Unraveling low abundance intimate mixtures with deep learning

The high-confidence detection and identification of very low abundance, subpixel quantities of solid materials in nonlinear/intimate mixtures are still significant challenges for hyperspectral imagery (HSI) data analysis. We compare the ability of a traditional, shallow neural network (NN), deep learning with a convolutional neural network (DL/CNN), and a support vector machine (SVM) to analyze spectral signatures of nonlinear mixtures.
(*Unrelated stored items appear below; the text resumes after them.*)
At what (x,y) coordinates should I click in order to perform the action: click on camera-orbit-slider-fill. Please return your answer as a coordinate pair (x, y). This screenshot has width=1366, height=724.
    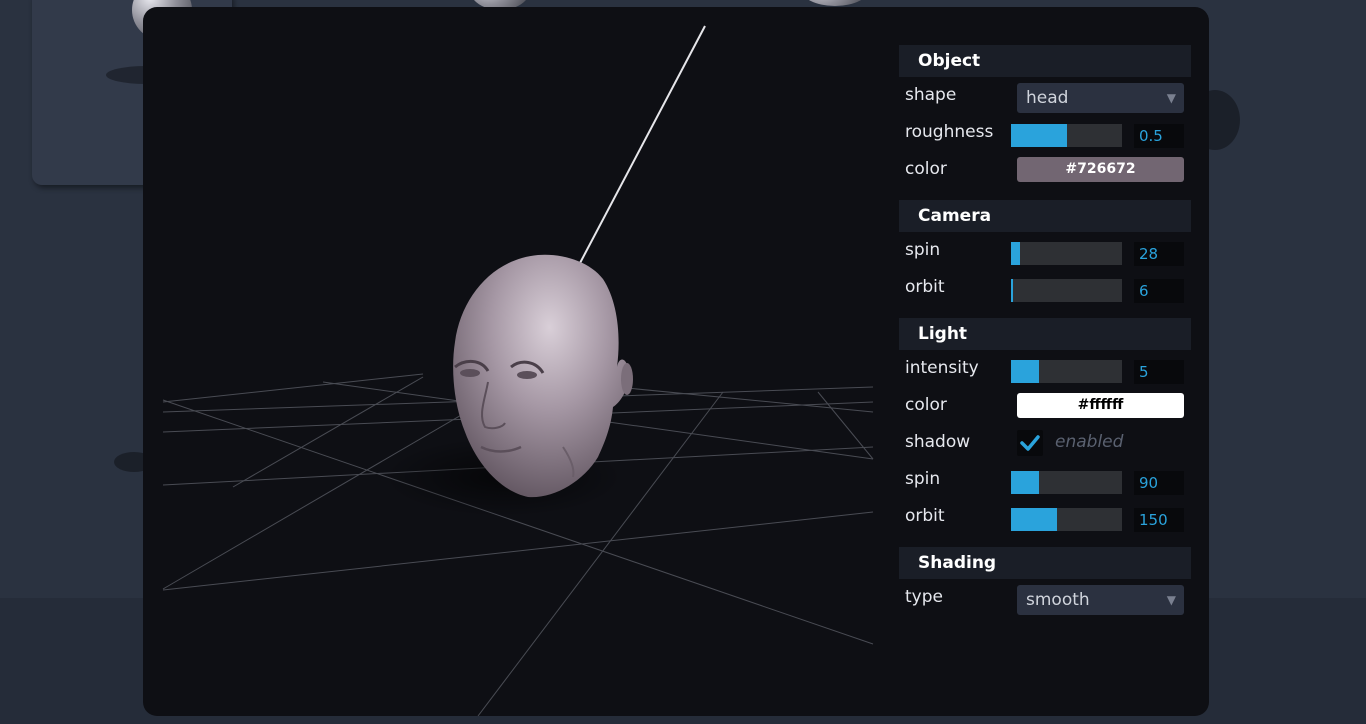
    Looking at the image, I should click on (1012, 290).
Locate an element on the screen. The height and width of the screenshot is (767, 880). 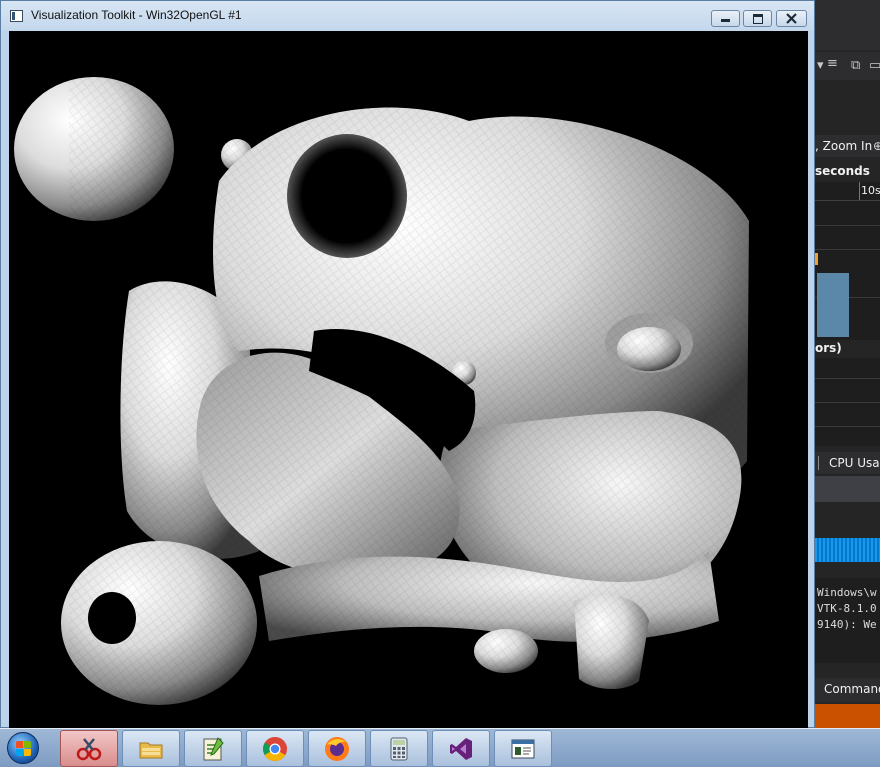
close-button is located at coordinates (792, 18).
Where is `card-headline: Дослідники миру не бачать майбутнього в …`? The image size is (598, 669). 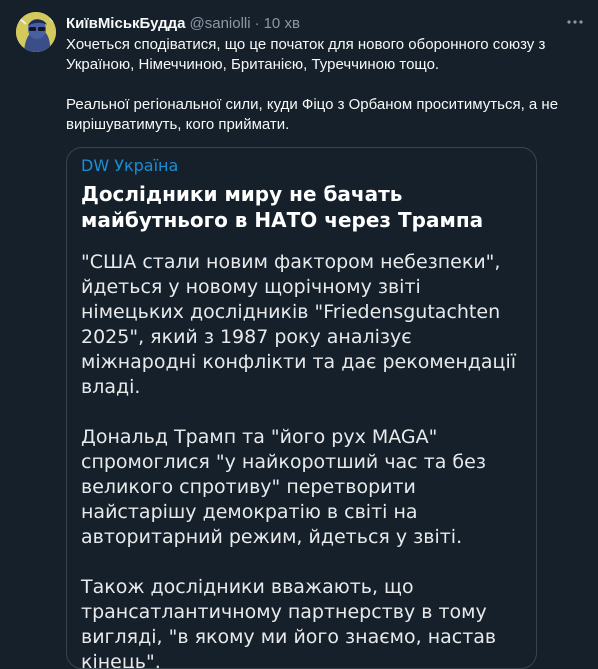
card-headline: Дослідники миру не бачать майбутнього в … is located at coordinates (282, 207).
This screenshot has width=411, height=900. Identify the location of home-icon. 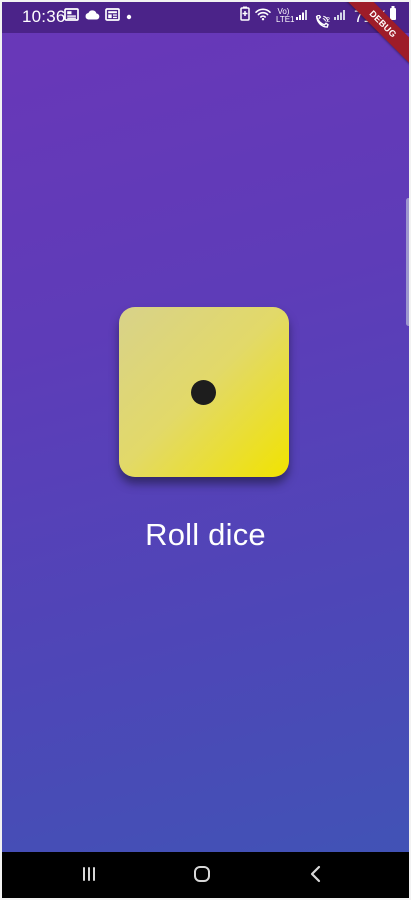
(202, 876).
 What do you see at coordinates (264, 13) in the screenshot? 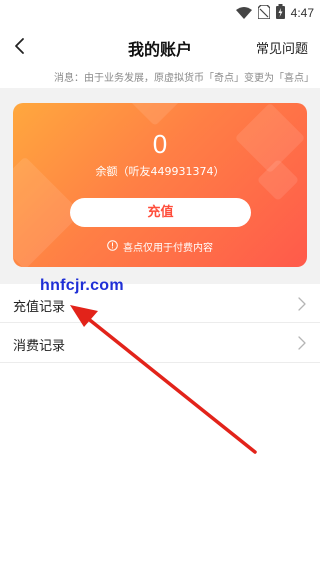
I see `no-sim-icon` at bounding box center [264, 13].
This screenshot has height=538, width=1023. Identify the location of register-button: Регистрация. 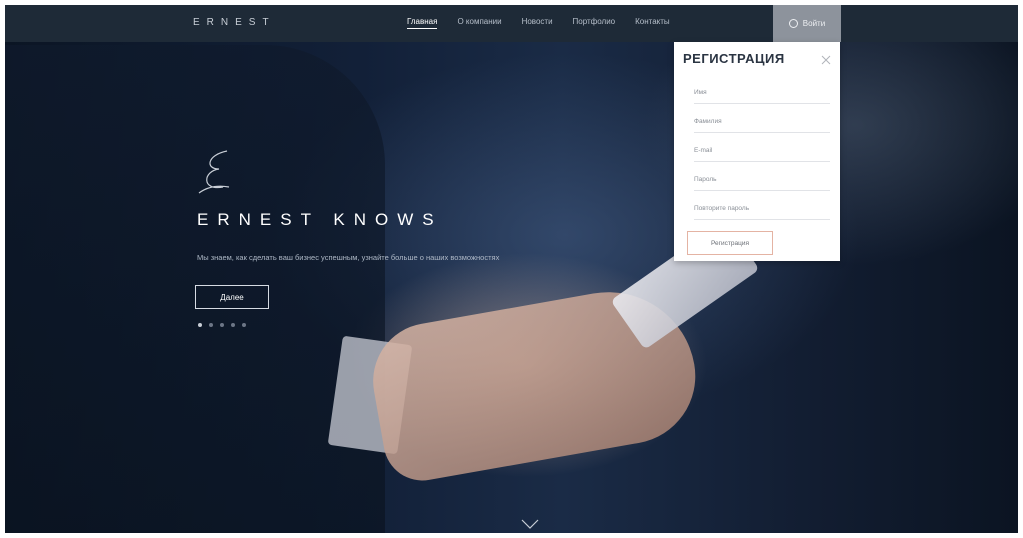
(730, 243).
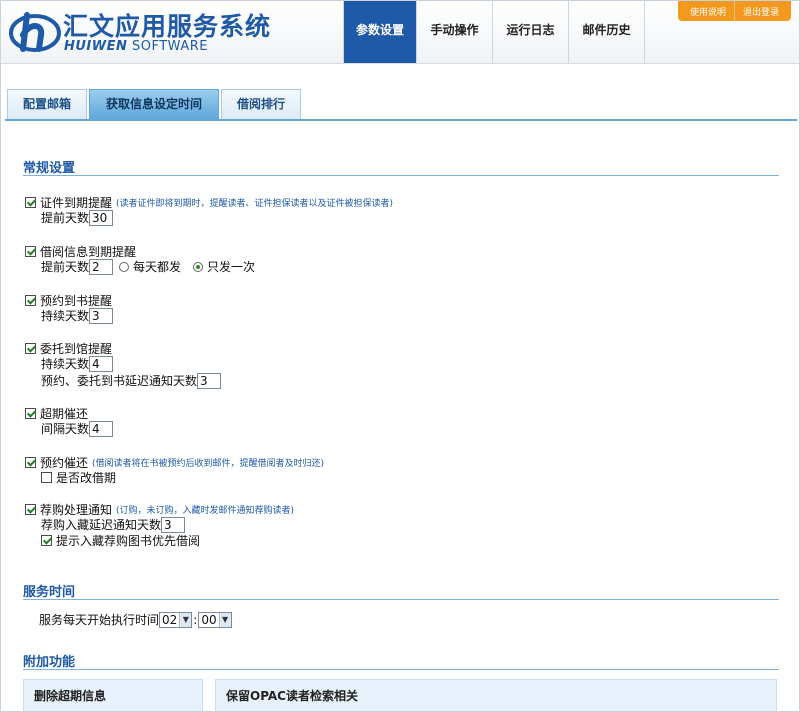 Image resolution: width=800 pixels, height=712 pixels. I want to click on loan-days-label: 提前天数, so click(66, 267).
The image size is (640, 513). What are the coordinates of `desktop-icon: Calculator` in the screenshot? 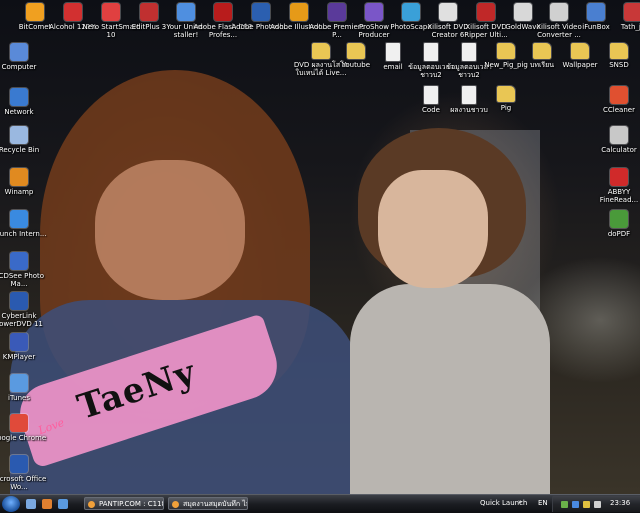 It's located at (614, 140).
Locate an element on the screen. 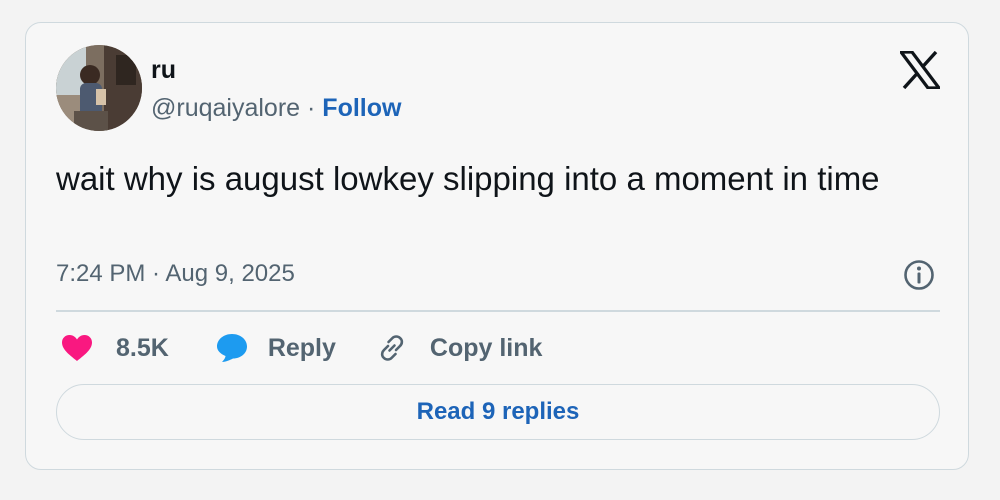  display-name: ru is located at coordinates (164, 70).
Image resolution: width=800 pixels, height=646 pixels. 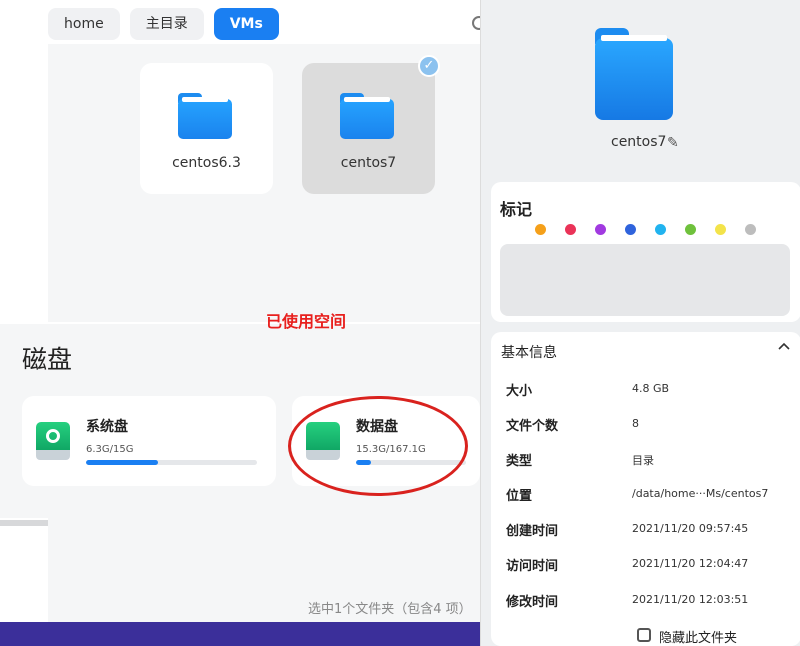 I want to click on detail-folder-name: centos7, so click(x=639, y=142).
Traditional mainstay algorithms (e.g., spectral unmixing, the matched filter) are also applied. Using a benchtop shortwave infrared (SWIR) hyperspectral imager, we acquired several microscenes of intimate mixtures of sand and neodymium oxide (Nd₂O₃). A microscene is a hyperspectral image measured in a laboratory. Several hundred thousand labeled spectra are easily and rapidly generated in one HSI cube of a microscene. Individual Petri dishes of 0, 0.5, 1, 2, 3, 4, and 5 weight-percent (wt. %) Nd₂O₃ with a silicate sand comprise a suite of microscenes furnishing labeled spectra for analysis. The NN and the DL/CNN both have average validation accuracies of ≥ 98 % (for the low wt. % classes); the SVM yields similar performance. As wt. % Nd₂O₃ increases, accuracies decrease slightly—perhaps due to the dominance of the Nd₂O₃ signature in the mixtures, which causes an increasing difficulty in separation. For example, this could affect the 4 and 5 wt. % classes in which the Nd₂O₃ would be easily detected and identified with traditional, mainstay HSI algorithms. The fact that neural network methods can separate such low quantity classes (e.g., 0, 0.5, and 1 wt. %), though not unexpected, is encouraging and demonstrates the potential of NNs and DL/CNNs for such detailed HSI analysis.